Short problem ::
List every line of the items below that contains the string "width".

Data listing ::
□ □ □

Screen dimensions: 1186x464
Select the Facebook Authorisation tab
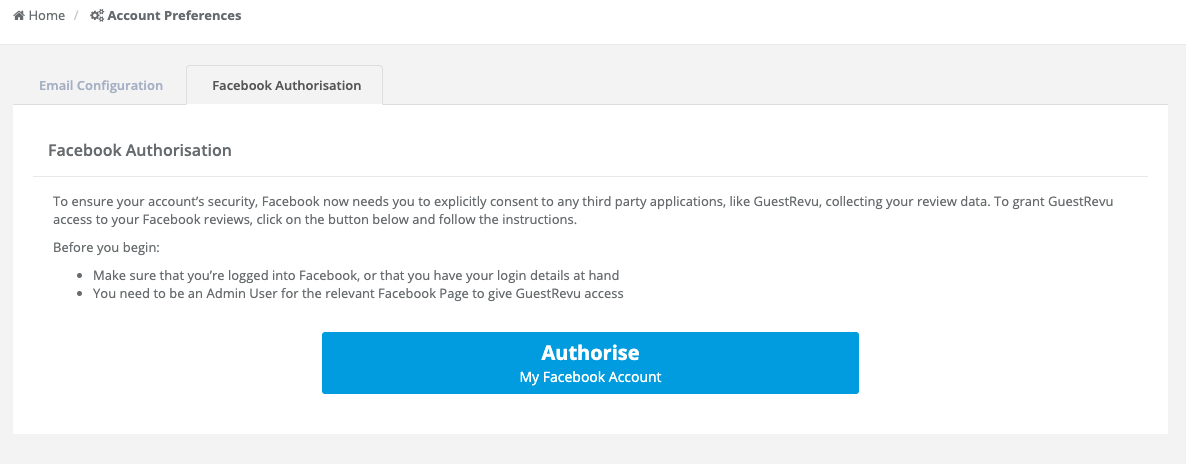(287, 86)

□ □ □

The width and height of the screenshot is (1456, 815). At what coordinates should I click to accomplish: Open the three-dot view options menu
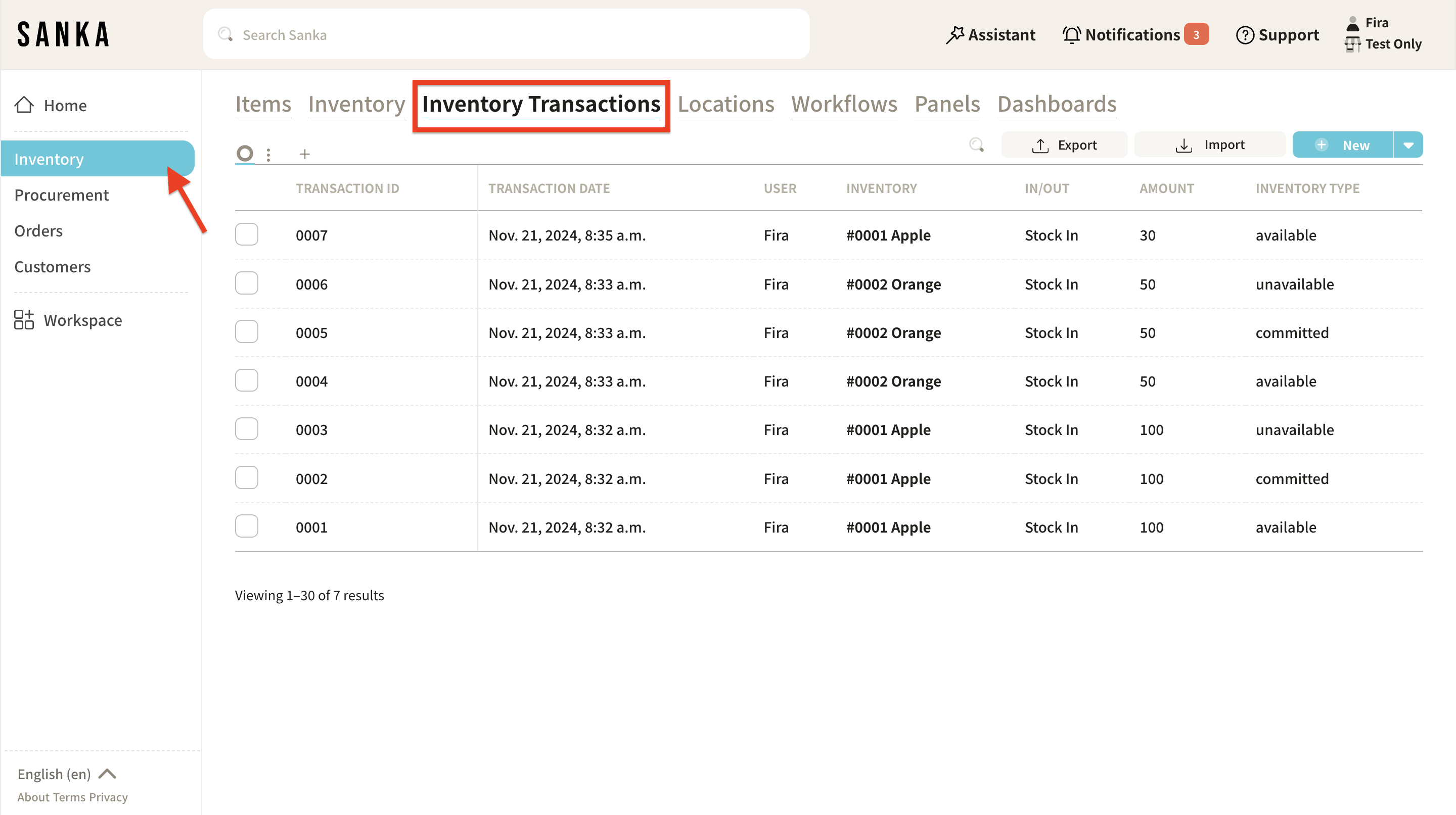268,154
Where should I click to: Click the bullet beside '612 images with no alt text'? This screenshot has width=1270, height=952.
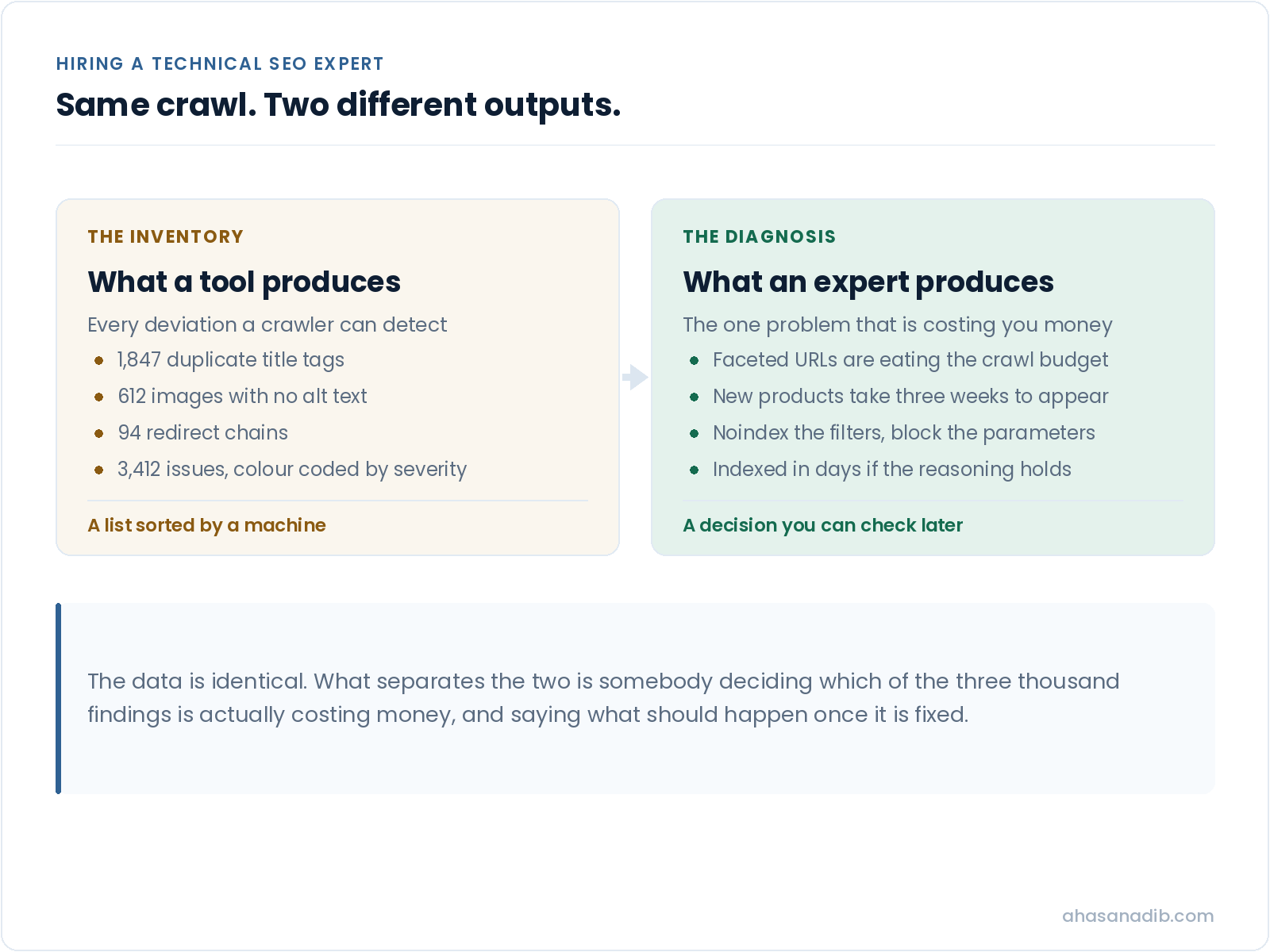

□ □ □

Expected answer ::
The width and height of the screenshot is (1456, 815). At what coordinates should I click to accomplish: Open the three-dot view options menu
Where should I click to: Click the bullet beside '612 images with no alt text'? This screenshot has width=1270, height=952.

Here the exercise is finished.